Once you place an order, you’ll be served with a bowl of noodles as an appetizer. The noodles in a brown sauce used for pig’s trotter salad will immediately spike your appetite with its sour flavor.
Finally, here comes the pig’s trotter salad!
You’ll find a small pile of vegetables such as julienned carrot and cucumber seasoned in yellowish -brown mustard sauce. Once you take a closer look at it, you’ll also find yellow and chewy julienned jellyfish seasoned along with the vegetables. Delicious-looking pig’s trotter cut into large pieces is soaked in a thin layer of sauce.
Pig’s trotter is less greasy yet more savory in this sauce. Use chopsticks to pick a huge piece of meat topped with jellyfish salad.
The coldness of pig’s trotter salad followed by its chewiness, the crunchy texture of cucumbers and carrots, and the refreshing flavor of jellyfish are in such perfect harmony that you’ll have a tingling sensation in your mouth.

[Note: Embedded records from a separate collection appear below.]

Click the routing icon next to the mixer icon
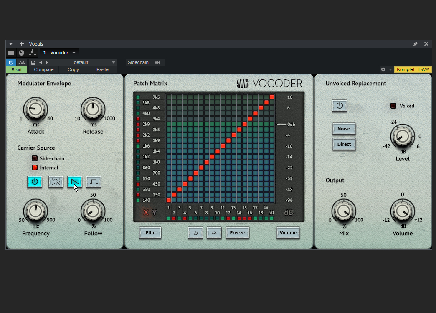436x313 pixels. [x=32, y=53]
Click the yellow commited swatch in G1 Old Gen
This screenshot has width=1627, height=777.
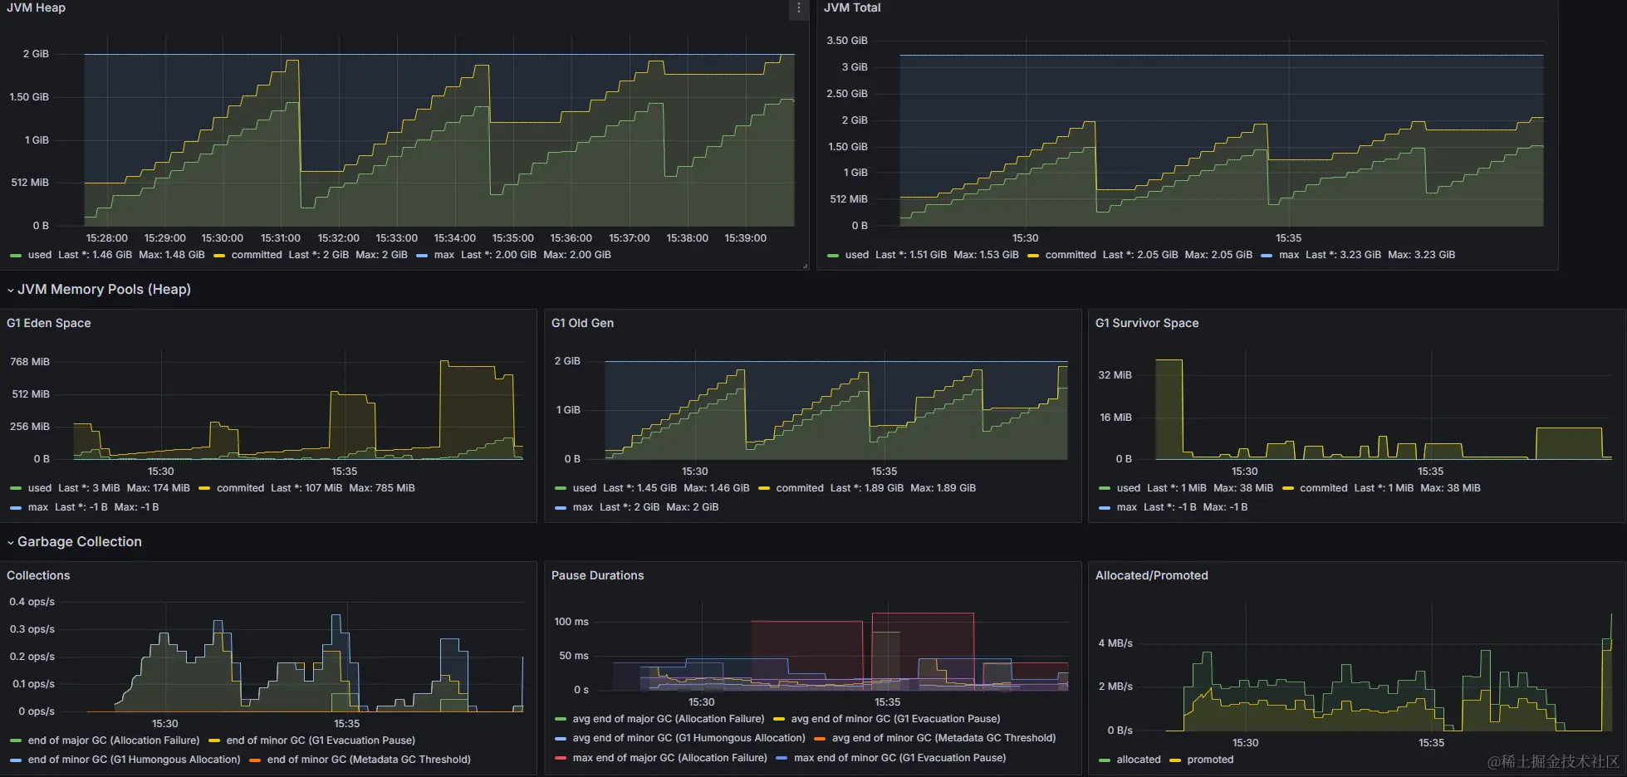[764, 489]
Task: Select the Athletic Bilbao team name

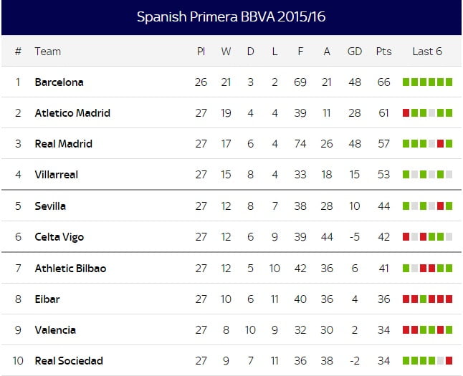Action: click(70, 269)
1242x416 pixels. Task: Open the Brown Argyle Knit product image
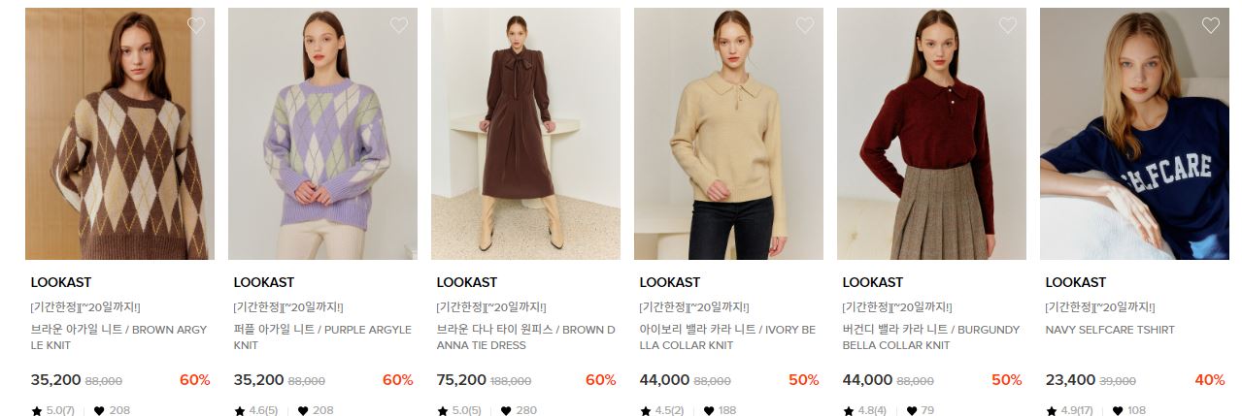point(119,134)
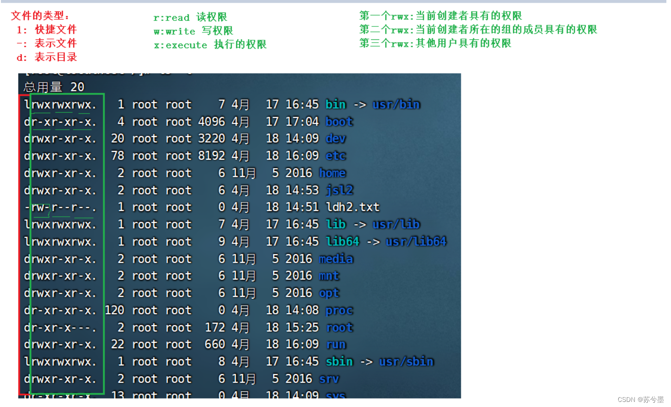Select the run directory entry
Image resolution: width=671 pixels, height=407 pixels.
[335, 344]
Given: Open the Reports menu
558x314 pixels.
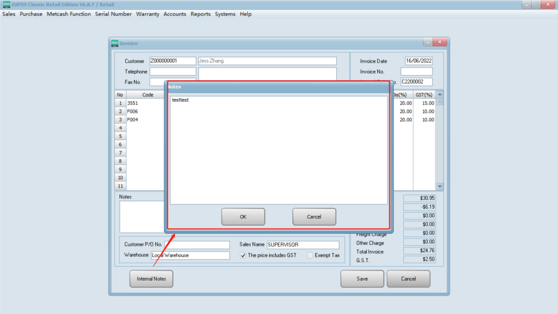Looking at the screenshot, I should (x=201, y=14).
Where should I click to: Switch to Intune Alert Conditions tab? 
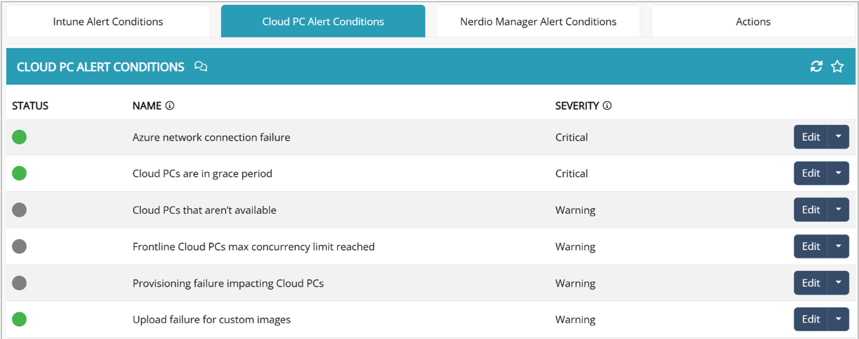click(x=108, y=22)
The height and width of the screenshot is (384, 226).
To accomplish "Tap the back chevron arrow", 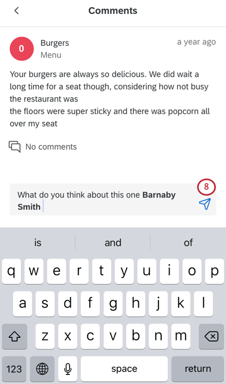I will (16, 11).
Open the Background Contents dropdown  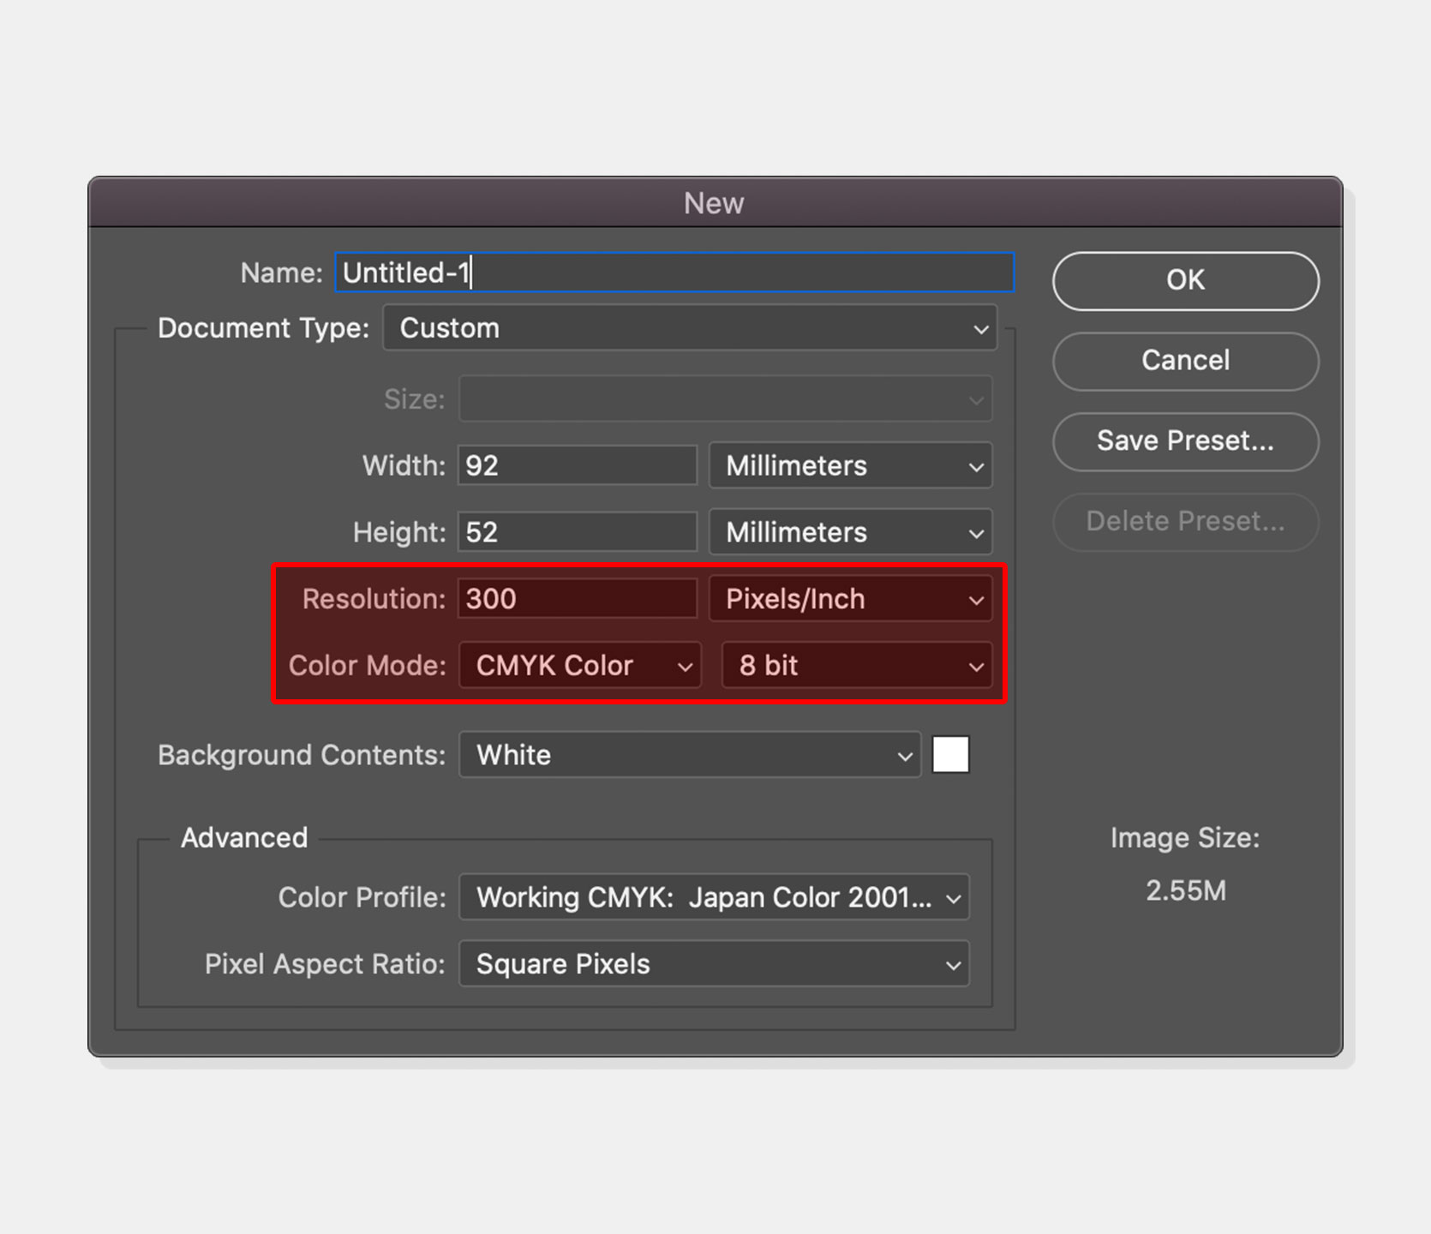pyautogui.click(x=690, y=755)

Now, it’s time to add a piece of meat on top of a lettuce and a sesame leaves. Create and taste a vegetable wrap with pig’s trotter along with other side dishes such as seasoned dried radish, kimchi, and seasoned soybean sprouts, and you’ll see how delicious the chewy pig’s trotter is and how refreshing the vegetables are.
Chicken, deep-fried in a cast-iron pot, is always delectable and always right. Particularly at Bupyeong Market, a chicken gets deep-fried moving between two cast-iron pots, which is the key to the inimitably crispy fried chicken.
Go on and get a plate of crispy golden-brown fried chicken. The crispy batter is still hot enough to give off heat. You might expect to see a whole chicken deep-fried. However, it gets cut into small pieces before being served. At Bupyeong Market, the dish is still called “whole chicken” instead of “fried chicken.” Whole chicken and fried chicken may look the same but are different. Whole chicken has a positive connotation of something big, rough, and warm. This may be the reason Bupyeong Market’s whole chicken is “big.” You won’t believe that the amount of food on your plate is only for one person.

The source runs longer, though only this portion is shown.